Romney jumped on Chura's complaint and attacked Obama on the war. "If your daughter is not familiar with the mission that she's on, how in the world can the commander in chief sleep at night, knowing that we have soldiers in harm's way that don't know exactly, precisely, what it is that they're doing there?" he asked.
How in the world can Mitt Romney sleep at night, when during his first run for President he declared that Osama Bin Laden wasn't that important?
In a May 2007 diatribe conflating all Muslims into a single unified global threat, there was one Muslim he wasn't too worried about:
"But I don't want to buy into the Democratic pitch, that this is all about one person, Osama bin Laden. Because after we get him, there's going to be another and another. This is about Shia and Sunni. This is about Hezbollah and Hamas and al Qaeda and the Muslim Brotherhood. This is the worldwide jihadist effort to try and cause the collapse of all moderate Islamic governments and replace them with a caliphate."
Even regarding that "one person, Osama Bin Laden," Romney struggled. After insisting in May 2007 that "It's not worth moving heaven and earth spending billions of dollars just trying to catch one person," Romney reversed course just three days later and declared of Bin Laden, "He's going to pay, and he will die."
He did, thanks to President Obama and no thanks to Mitt Romney.
How can Mitt Romney sleep at night, when he opposed the American strikes in Pakistan that killed Bin Laden and most of his lieutenants?

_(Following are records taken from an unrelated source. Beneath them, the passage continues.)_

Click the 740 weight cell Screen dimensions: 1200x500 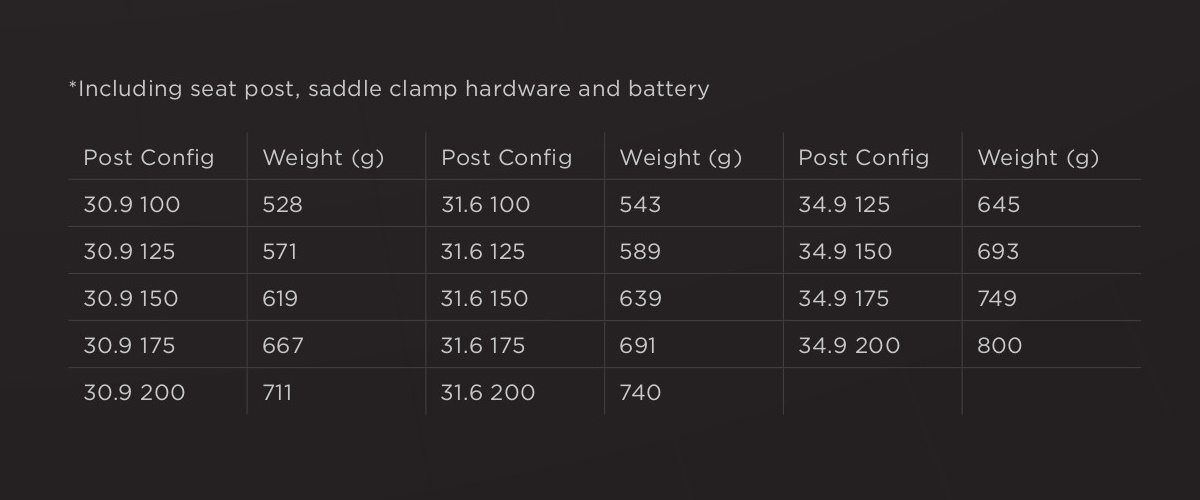[x=640, y=393]
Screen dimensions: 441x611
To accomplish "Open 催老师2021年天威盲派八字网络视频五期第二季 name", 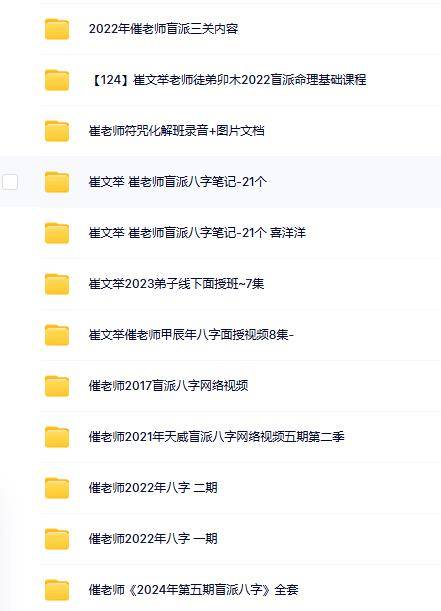I will 217,437.
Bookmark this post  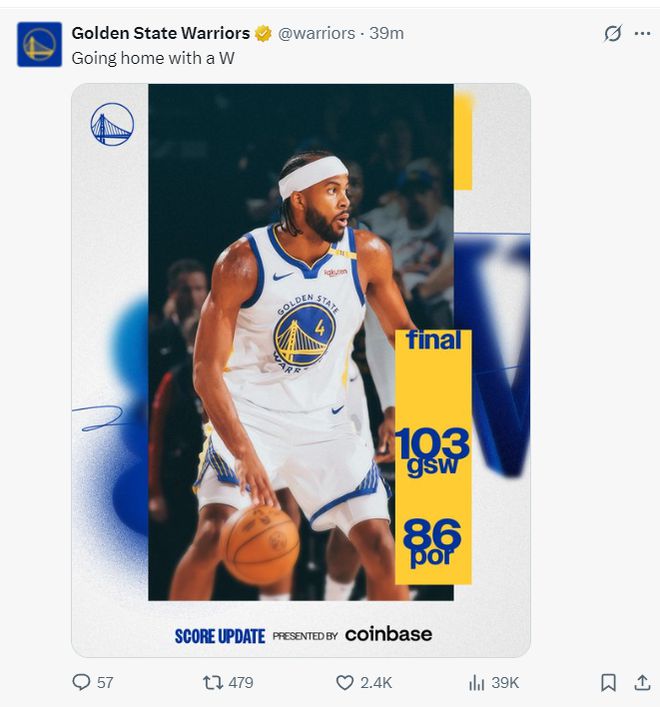point(609,682)
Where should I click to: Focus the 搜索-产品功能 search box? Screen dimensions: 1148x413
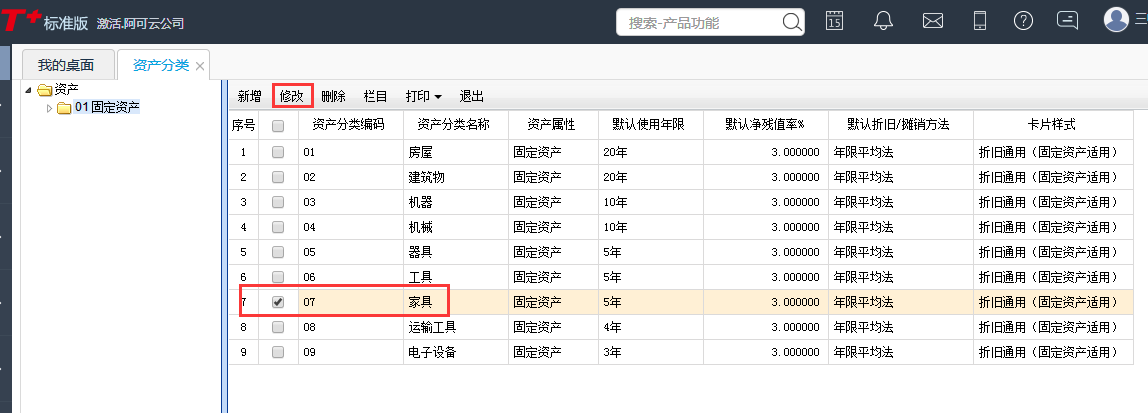(700, 22)
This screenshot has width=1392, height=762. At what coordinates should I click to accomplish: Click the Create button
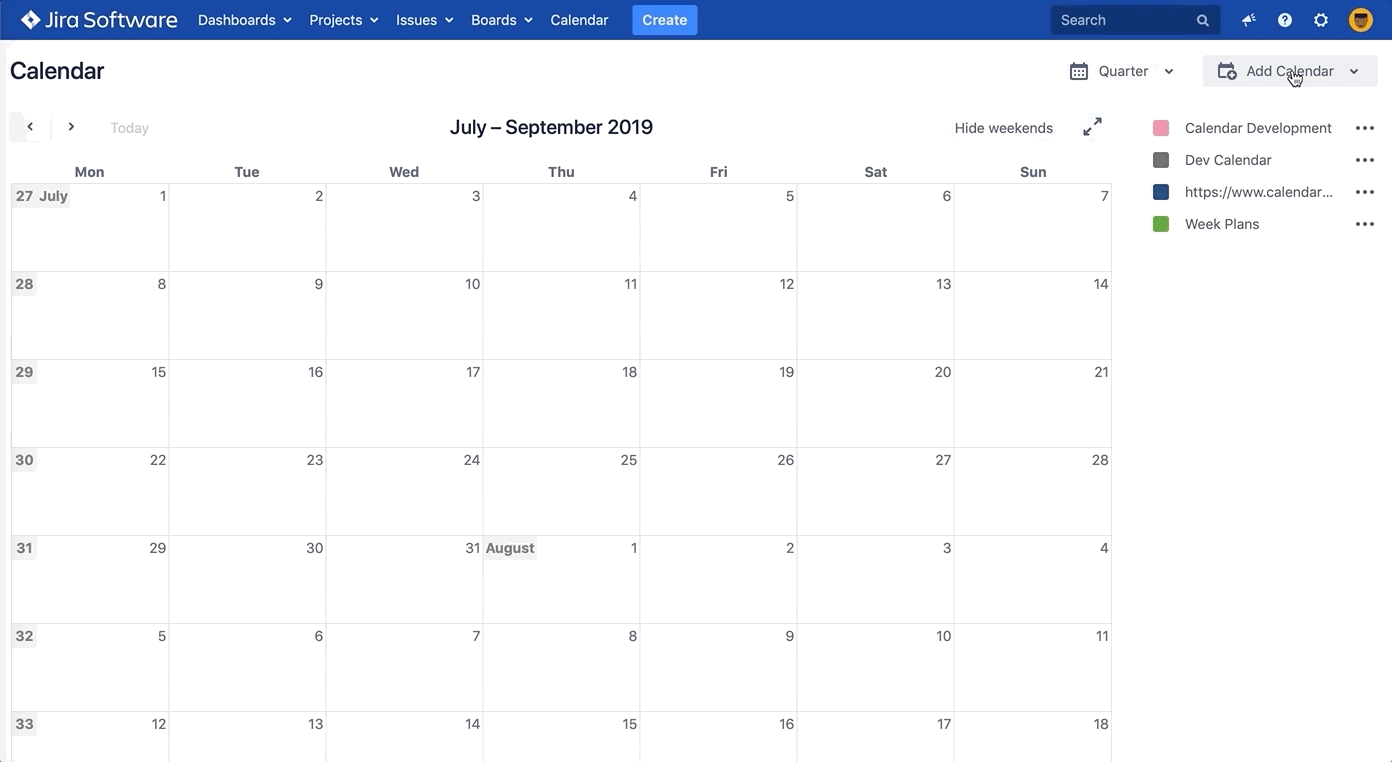coord(664,19)
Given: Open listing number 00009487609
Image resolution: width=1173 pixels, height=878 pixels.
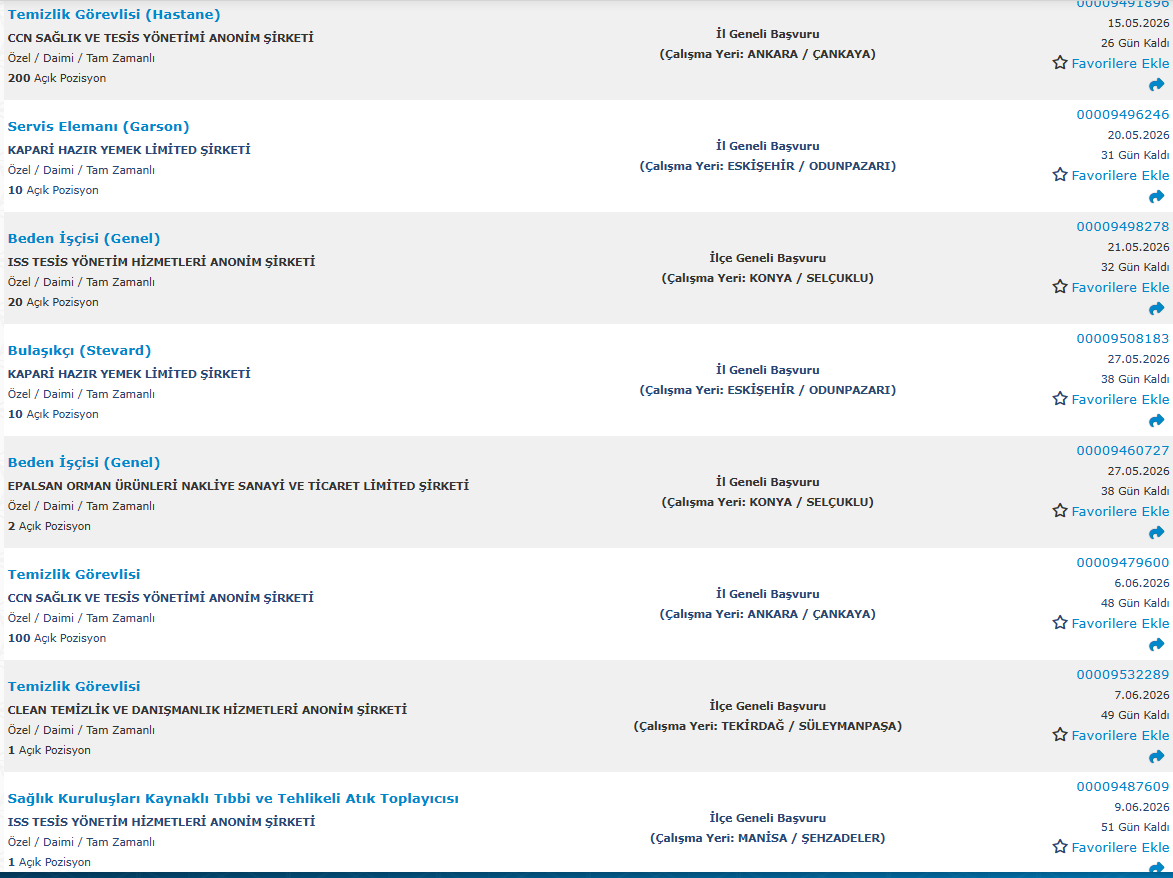Looking at the screenshot, I should click(x=1122, y=787).

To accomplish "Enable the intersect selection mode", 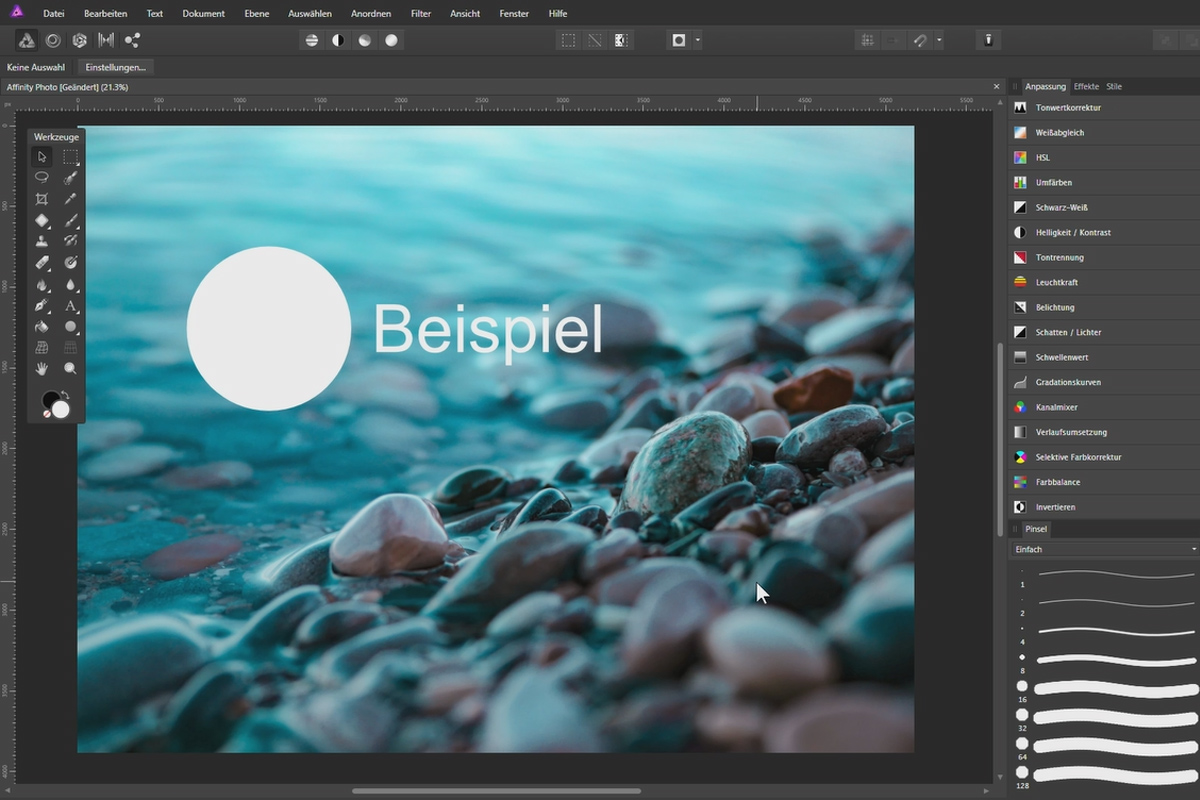I will coord(620,40).
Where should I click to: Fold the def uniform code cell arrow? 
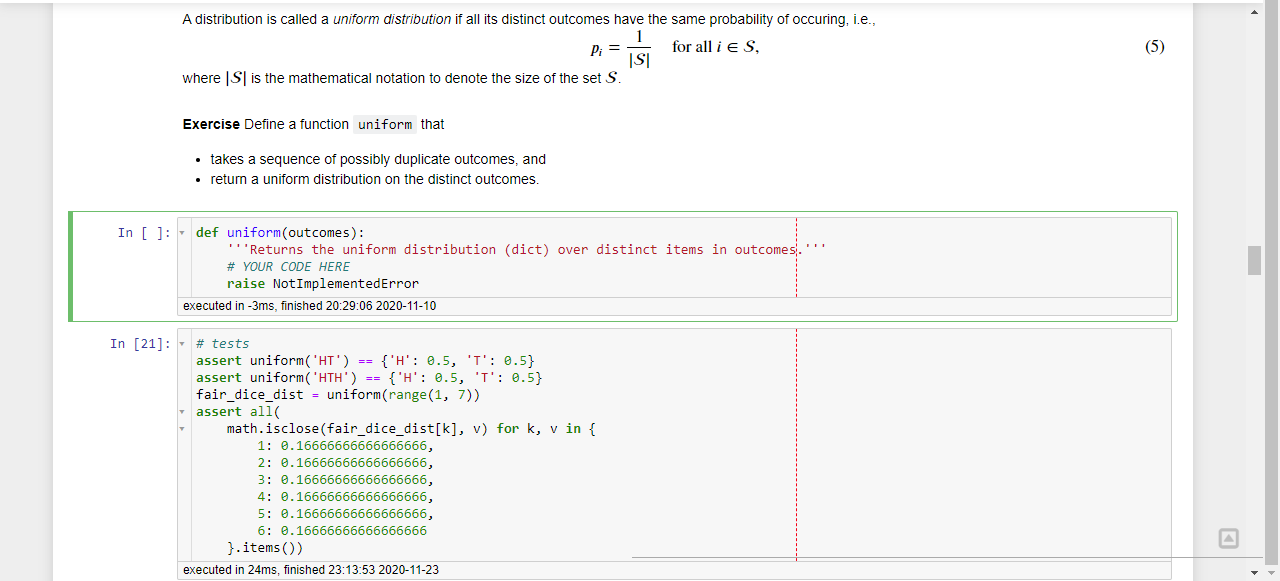(x=182, y=233)
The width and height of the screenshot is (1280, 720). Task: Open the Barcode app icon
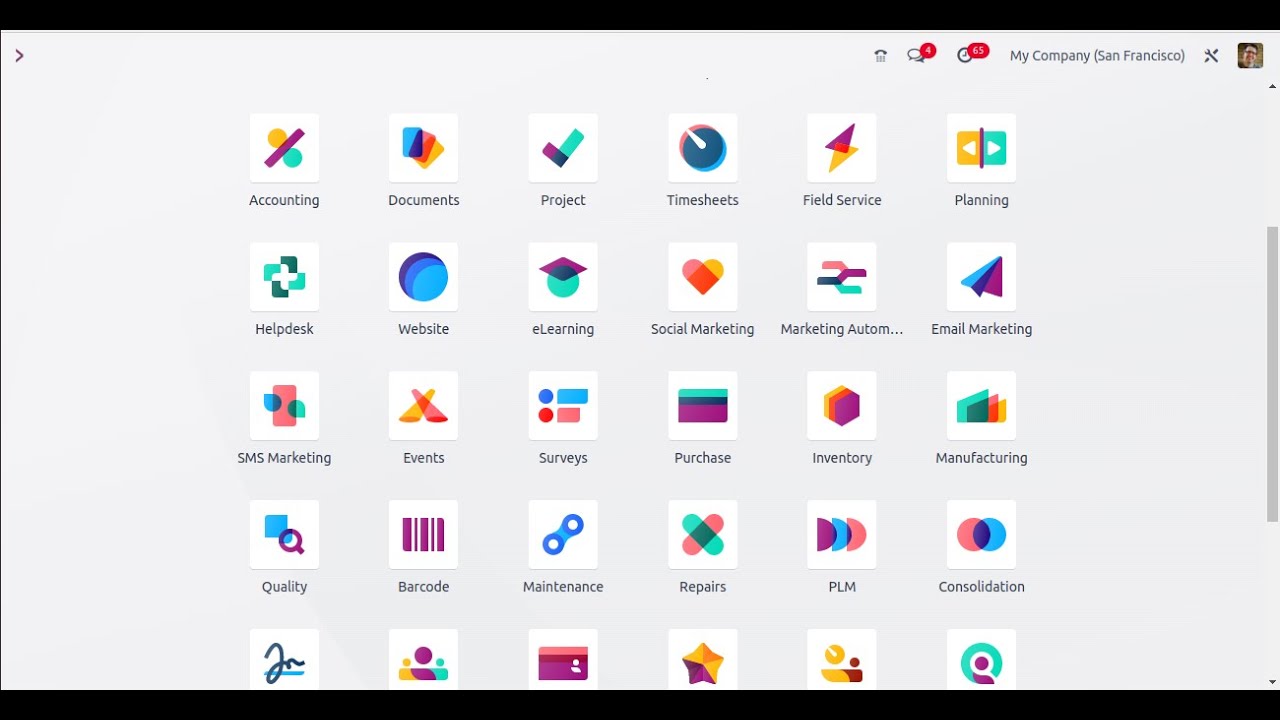pyautogui.click(x=423, y=535)
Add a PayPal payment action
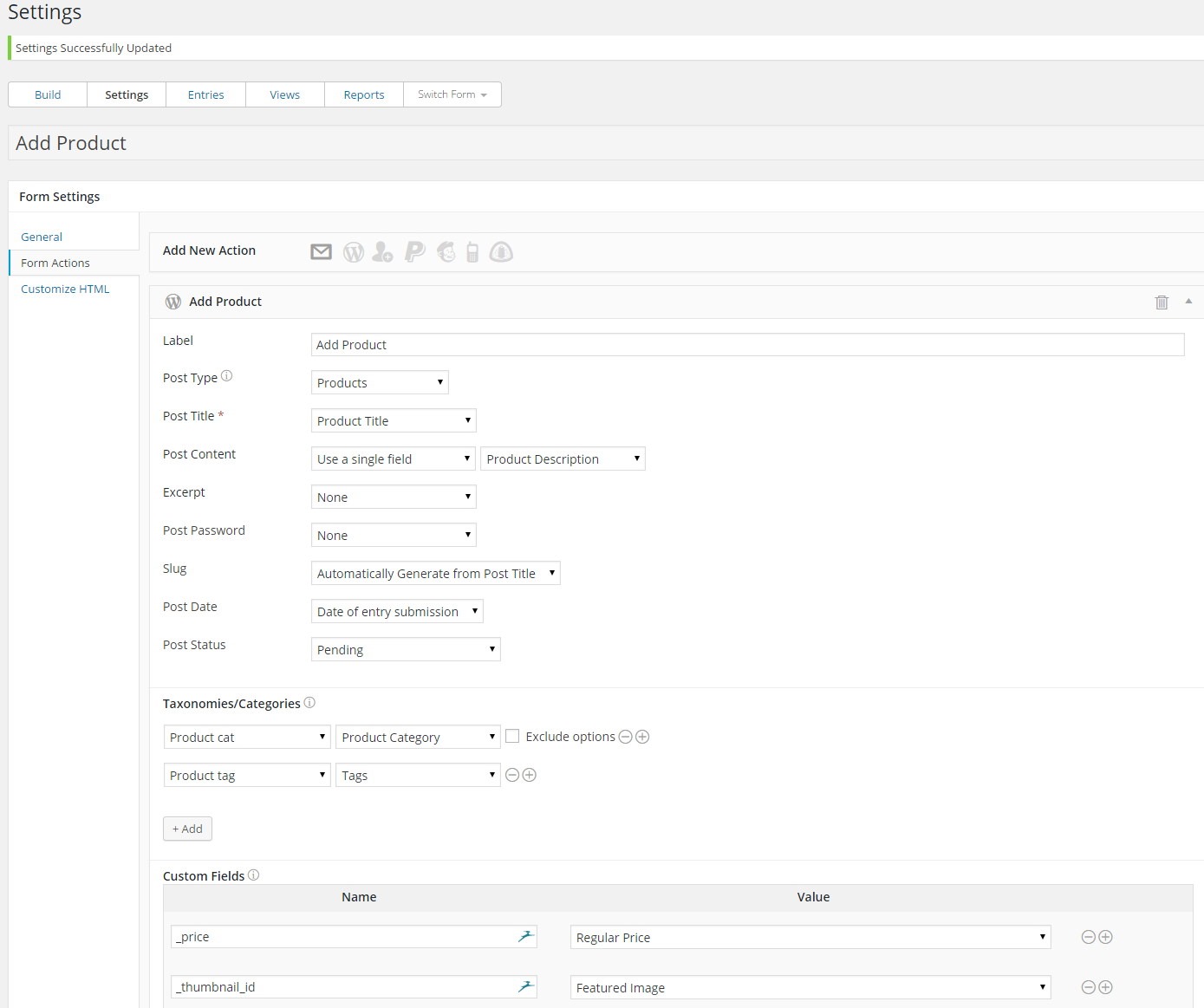Image resolution: width=1204 pixels, height=1008 pixels. (x=415, y=252)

Repeatedly in 2007 and 2008, then candidate Barack Obama promised to unilaterally launch strikes against Bin Laden and other high-value targets in Pakistan and ramp up the U.S. effort in the under-resourced effort across the border in Afghanistan. In July 2008, Senator Obama pledged, "we must make it clear that if Pakistan cannot or will not act, we will take out high-level terrorist targets like bin Laden if we have them in our sights."